ERPIN algorithm : Gautheret D. & Lambert A. (2001). Direct RNA definition and identification from multiple sequence alignments using secondary structure profiles. J. Mol. Biol. 313:1003-1

ERPIN E-values: Lambert A, Legendre M, Fontaine JF, Gautheret D. (2005) Computing Expectation Values for RNA Motifs Using Discrete Convolutions. BMC Bioinformatics. 6(1):118

ERPIN Web server: Lambert A., Fontaine JF, Legendre M, Leclerc F, Permal E, Major F, Putzer H, Delfour O, Michot B &  Gautheret D (2004)  The ERPIN server:  an interface to profile-based RNA motif identification. Nucl Acids Res. 32, W160-5.

Erpin web site: http://tagc.univ-mrs.fr/erpin/   (for downloads and online searches)

1. THE ERPIN COMMAND LINE

========== erpin: Easy Rna Profile IdentificatioN, Version 5.3 ===========

 

Usage:

erpin [-h]                                                              help

erpin <training-set>                                  training set file name

      <input-file>                                database file name (fasta)

      <region>                                            region of interest

      -nomask|((-mask|-umask|-add) <elt1> ...)      level1,

      [-nomask|((-mask|-umask|-add) <elt1> ...)]    level2,    default: void

      [...]                                         level..             idem

      [-cutoff <cutoff1> <cutoff2> ..]                         default: 100%

      [-dmp|-smp]                                              default: -dmp

      [-fwd|-rev|-fwd+rev]                                 default: -fwd+rev

      [-long|-short|-mute]                                    default: -long

      [-warnings]                                               default: OFF

      [-globstat|-locstat|-unifstat]                      default: -globstat

      [-Eon|-Eoff]                             E-value ON|OFF, default: -Eon

      [-hist]                                                   default: OFF

      [-seq1 <seqnb1>][-nseq <nseq>]            default: 1, SEQ_MAX_NB (all)

      [-bgn <seqbgn>][-len <range>]                  default: 1, SEQ_MAX_LEN

      [-logzero <logzero>]                                      default: -20

      [-tablen <tablen>]                                       default: 1024

      [-chrono]                                                 default: OFF

      [-pcw <pcw>]                        pseudo-counts weight, default: 0.1

      [-hpcw <hpcw>]          pseudo-counts weight for helices, default: 0.1

      [-spcw <spcw>]          pseudo-counts weight for strands, default: 0.1

      [-sumf <fname>]   file of alternate user defined substitution matrices

 

default command line: "erpin <trset> <data> <region> <mask>" stands for:

 

erpin <trset> <data> <region> <mask> -cutoff 100% \

      -dmp -fwd+rev -long -globstat -Eon \

      -seq1 1 -nseq 10M -bgn 1 -len 300M -pcw 0.1 -logzero -20. -tablen 1024

 

Example:

erpin trsets/trna.epn  sequences/ecoli.fna -2,2 -umask 20 11 -nomask \

      -cutoff 100% 90% -sumf ../sum/SUM.dat -fwd -short -chrono

 

============= D.Gautheret A.Lambert, Luminy Marseille, Mar 2006 ============

2. COMPULSORY ARGUMENTS

Database file

The sequence database file is in the FASTA format. The file can hold up to 10 million sequences, each less than 300Mb long.

Training set: the .epn file

Training sets are FASTA-like files starting with a secondary structure descriptor that encodes each structure element with a user-defined number. Numbers that are repeated at two different places stand for helical elements, other numbers stand for single strands. Two or three numbering lines can be used if necessary. Element numbers do not have to be continuous or ordered, but zero is not a permitted number.

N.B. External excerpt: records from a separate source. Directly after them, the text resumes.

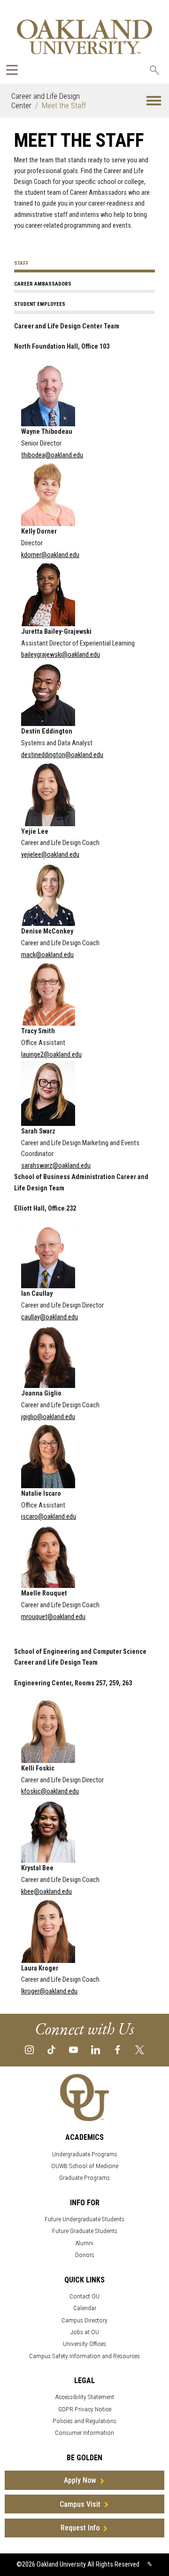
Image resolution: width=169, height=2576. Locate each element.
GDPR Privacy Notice (84, 2409)
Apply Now (80, 2480)
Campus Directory (84, 2320)
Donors (84, 2254)
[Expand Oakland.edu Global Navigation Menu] (12, 70)
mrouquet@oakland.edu (53, 1617)
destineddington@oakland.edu (62, 755)
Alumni (84, 2243)
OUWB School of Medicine (84, 2165)
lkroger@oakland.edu (49, 1991)
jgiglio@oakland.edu (48, 1417)
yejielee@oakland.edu (50, 855)
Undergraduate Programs (84, 2154)
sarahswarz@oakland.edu (56, 1166)
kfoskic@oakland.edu (50, 1791)
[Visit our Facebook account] (117, 2049)
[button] (154, 101)
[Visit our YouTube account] (73, 2049)
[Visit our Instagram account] (29, 2049)
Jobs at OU (84, 2332)
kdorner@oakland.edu (50, 555)
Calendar (84, 2308)
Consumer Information (84, 2432)
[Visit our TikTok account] (51, 2049)
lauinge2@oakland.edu (51, 1055)
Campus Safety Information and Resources (84, 2356)
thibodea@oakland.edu (52, 455)
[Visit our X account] (139, 2049)
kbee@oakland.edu (46, 1892)
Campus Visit (80, 2504)
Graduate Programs (84, 2177)
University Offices (84, 2343)
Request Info (80, 2527)
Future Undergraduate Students (84, 2219)
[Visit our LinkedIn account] (95, 2049)
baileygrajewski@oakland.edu (60, 655)
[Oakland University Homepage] (84, 36)
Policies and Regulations (84, 2420)
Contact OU (84, 2296)
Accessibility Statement (84, 2397)
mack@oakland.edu (47, 955)
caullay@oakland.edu (49, 1317)
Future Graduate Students (84, 2230)
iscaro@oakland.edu (48, 1517)
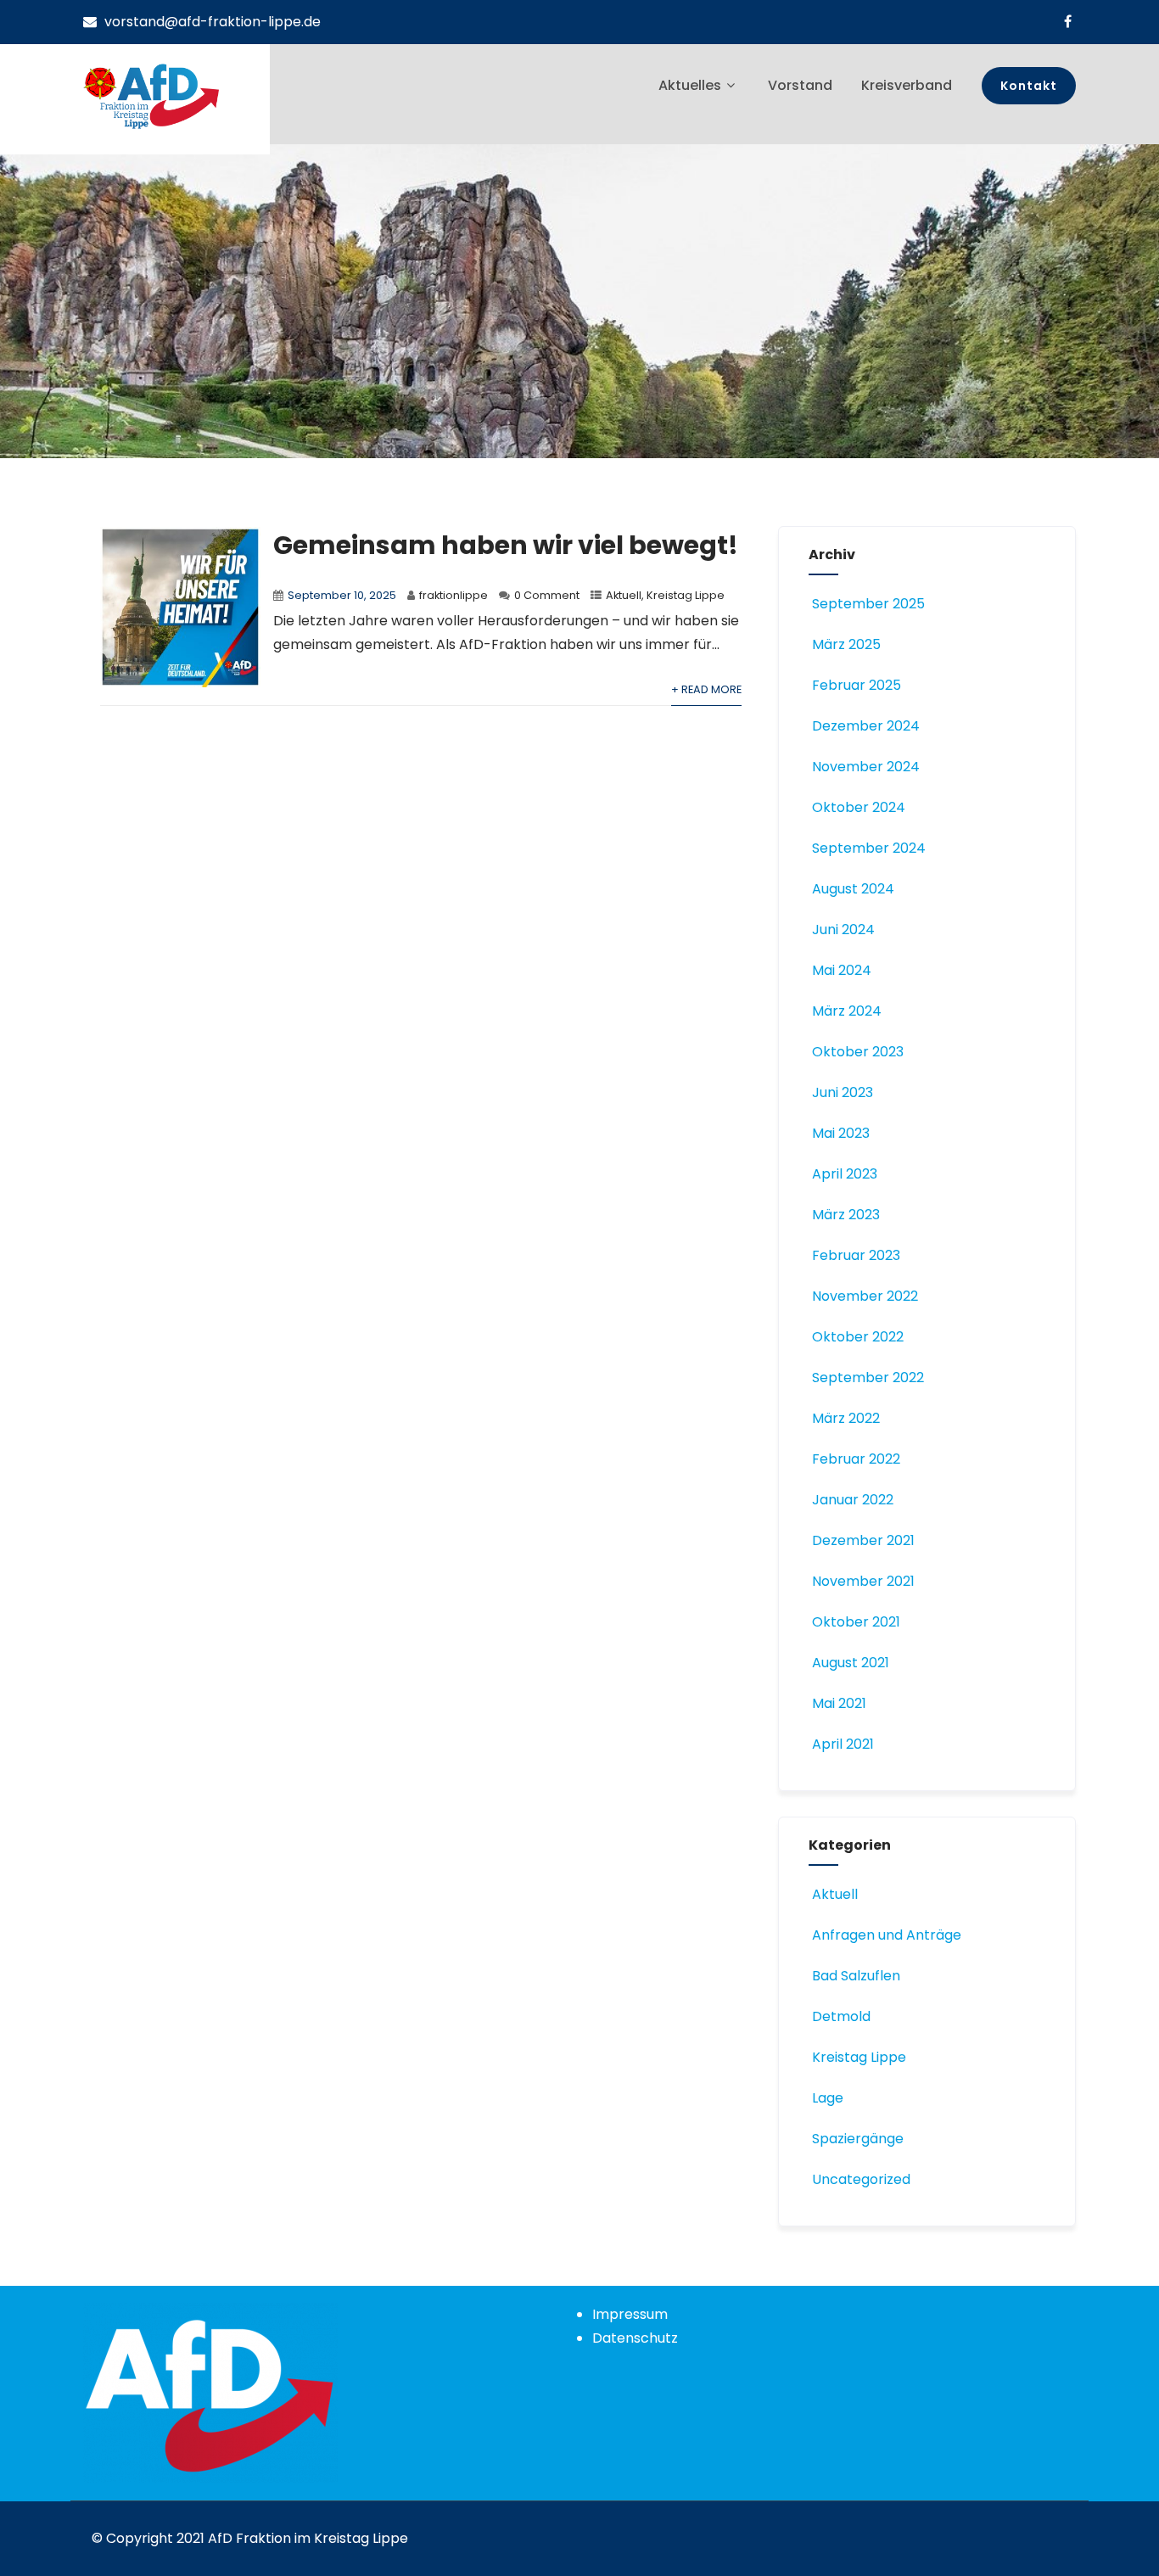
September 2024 (869, 848)
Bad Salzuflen (856, 1975)
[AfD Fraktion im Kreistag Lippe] (151, 96)
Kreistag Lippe (686, 595)
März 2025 (846, 644)
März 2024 (847, 1011)
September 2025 (868, 603)
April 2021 (843, 1744)
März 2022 (846, 1418)
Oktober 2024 (858, 807)
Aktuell (623, 595)
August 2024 (853, 889)
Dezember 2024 (866, 726)
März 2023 (846, 1214)
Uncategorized (861, 2179)
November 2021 (863, 1581)
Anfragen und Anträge (886, 1935)
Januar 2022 (852, 1499)
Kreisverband (906, 85)
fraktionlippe (453, 595)
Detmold (841, 2016)
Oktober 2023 (858, 1051)
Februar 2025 (856, 685)
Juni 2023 (842, 1092)
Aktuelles (689, 85)
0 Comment (547, 595)
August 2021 (850, 1662)
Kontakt (1028, 85)
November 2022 (865, 1296)
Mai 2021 (839, 1703)
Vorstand (800, 85)
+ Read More (706, 689)
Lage (827, 2098)
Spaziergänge (858, 2138)
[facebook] (1068, 21)
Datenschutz (635, 2338)
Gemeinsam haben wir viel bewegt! (505, 545)
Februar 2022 (856, 1459)
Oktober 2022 (858, 1337)
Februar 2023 (856, 1255)
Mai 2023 (841, 1133)
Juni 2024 (843, 929)
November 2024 (866, 766)
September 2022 (868, 1377)
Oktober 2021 (856, 1622)
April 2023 (844, 1174)
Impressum (630, 2314)
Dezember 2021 (863, 1540)
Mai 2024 (841, 970)
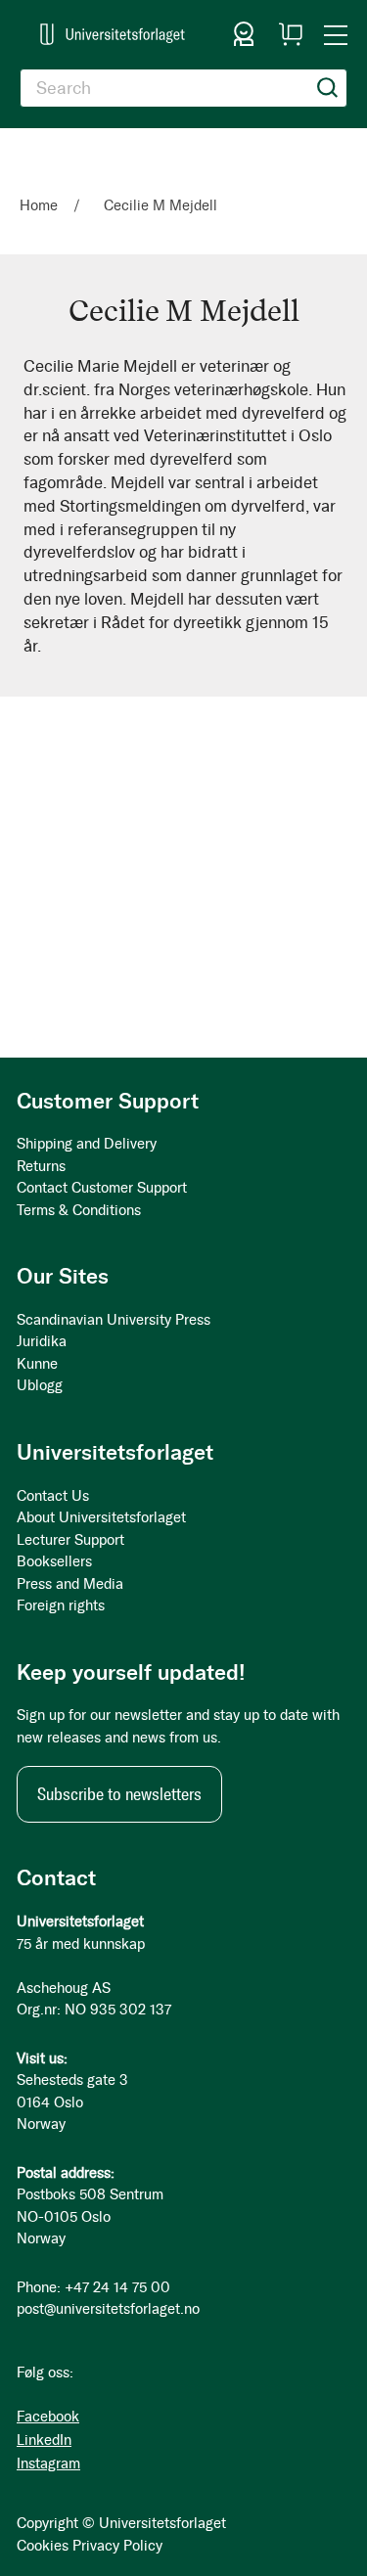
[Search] (327, 88)
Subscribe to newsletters (119, 1794)
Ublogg (40, 1385)
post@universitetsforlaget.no (108, 2309)
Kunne (37, 1364)
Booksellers (54, 1561)
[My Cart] (290, 34)
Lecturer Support (70, 1540)
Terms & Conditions (79, 1210)
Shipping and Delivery (87, 1143)
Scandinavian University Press (113, 1320)
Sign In (243, 34)
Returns (41, 1166)
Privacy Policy (117, 2545)
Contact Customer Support (102, 1188)
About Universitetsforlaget (101, 1517)
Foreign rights (61, 1605)
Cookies (43, 2545)
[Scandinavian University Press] (113, 34)
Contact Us (53, 1496)
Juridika (42, 1341)
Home (41, 205)
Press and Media (70, 1584)
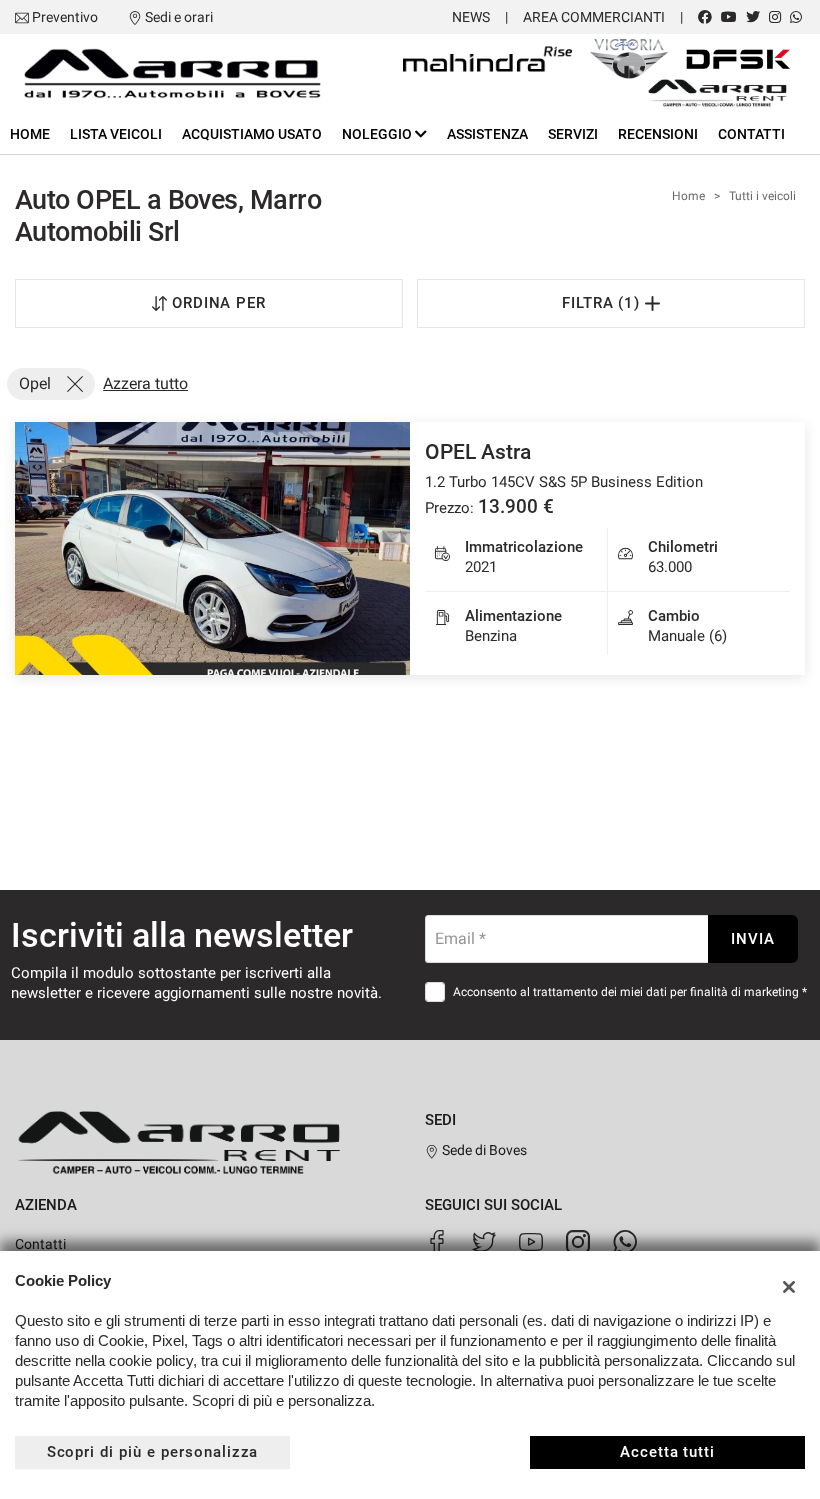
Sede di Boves (483, 1150)
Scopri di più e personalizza (153, 1452)
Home (30, 134)
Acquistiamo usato (252, 134)
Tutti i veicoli (762, 196)
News (471, 17)
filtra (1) (604, 303)
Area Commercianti (594, 17)
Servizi (573, 134)
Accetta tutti (667, 1452)
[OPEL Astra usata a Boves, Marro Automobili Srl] (212, 548)
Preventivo (65, 17)
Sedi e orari (179, 17)
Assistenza (487, 134)
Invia (753, 939)
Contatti (751, 134)
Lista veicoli (116, 134)
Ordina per (219, 303)
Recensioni (658, 134)
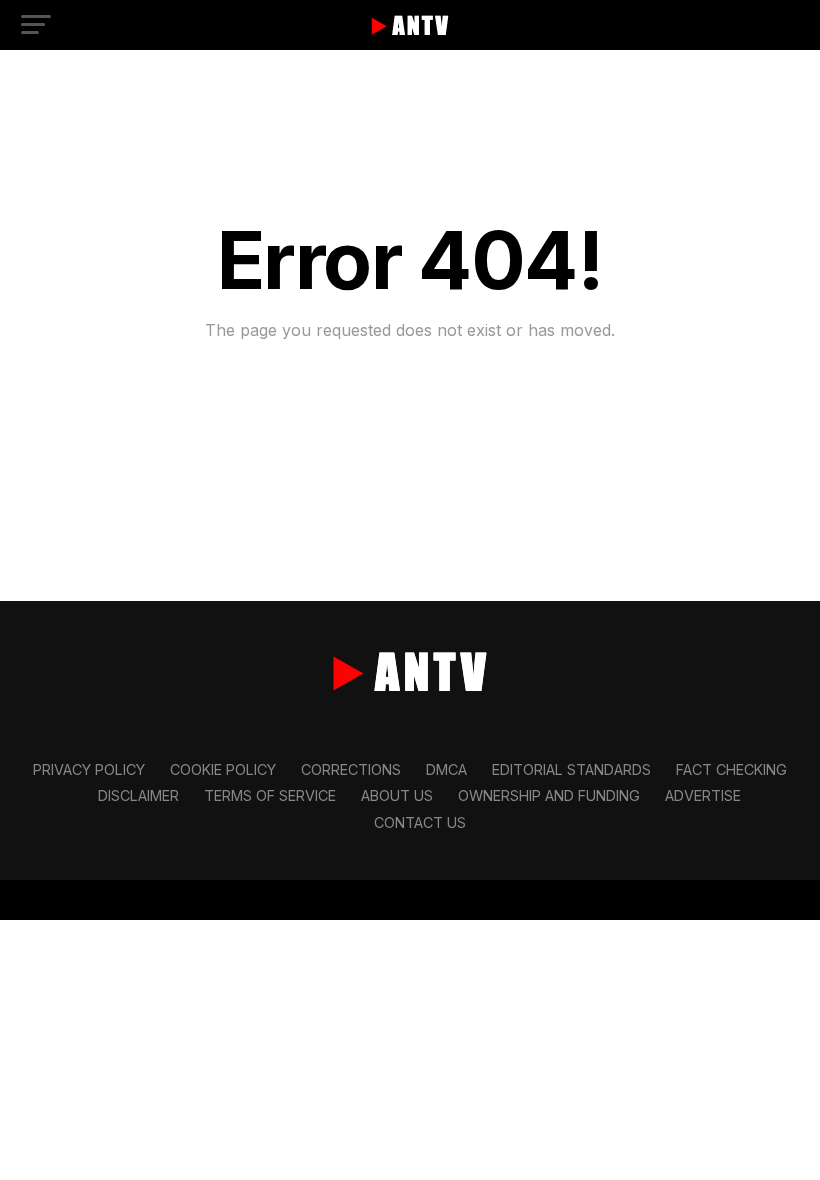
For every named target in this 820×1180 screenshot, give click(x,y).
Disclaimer (138, 795)
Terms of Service (270, 795)
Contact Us (420, 822)
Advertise (703, 795)
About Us (397, 795)
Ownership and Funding (549, 795)
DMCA (446, 769)
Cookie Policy (223, 769)
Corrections (351, 769)
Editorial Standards (571, 769)
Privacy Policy (89, 769)
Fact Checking (731, 769)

Sequences should be aligned with gaps, so that all entries have the same length as the secondary structure descriptor.

- No gaps are tolerated within helical regions.

- Both T and U are accepted.

- Both uppercase and lowercase are accepted.

Training set example (tRNA):

>structure
00000000000000000000000000000000000000000000000000002222211111112222200000001111
12222222334444555555555554444677777888888877777999990000011111110000022222222222
>DA0260
-GGGCGAAUAGUGUCAGC-GGG--AGCACACCAGACUUGCAAUCUGGUAG-GGAGGGUUCGAGUCCCUCUUUGUCCACCA
>DA0340
-GGGCUCGUAGCUCAGC--GGG--AGAGCGCCGCCUUUGCGAGGCGGAGGCCGCGGGUUCAAAUCCCGCCGAGUCCA---
>DA0380
-GGGCCCAUAGCUCAGU--GGU--AGAGUGCCUCCUUUGCAAGGAGGAUGCCCUGGGUUCGAAUCCCAGUGGGUCCA---
>DA0420
-GGGCCCAUAGCUCAGU--GGU--AGAGUGCCUCCUUUGCAAGGAGGAUGCCCUGGGUUGGAAUCCCAGUGGGUCCA---

 

In this training set file, elements 02, 04, 07 and 20 describe the four tRNA helices, other numbers describe single strands.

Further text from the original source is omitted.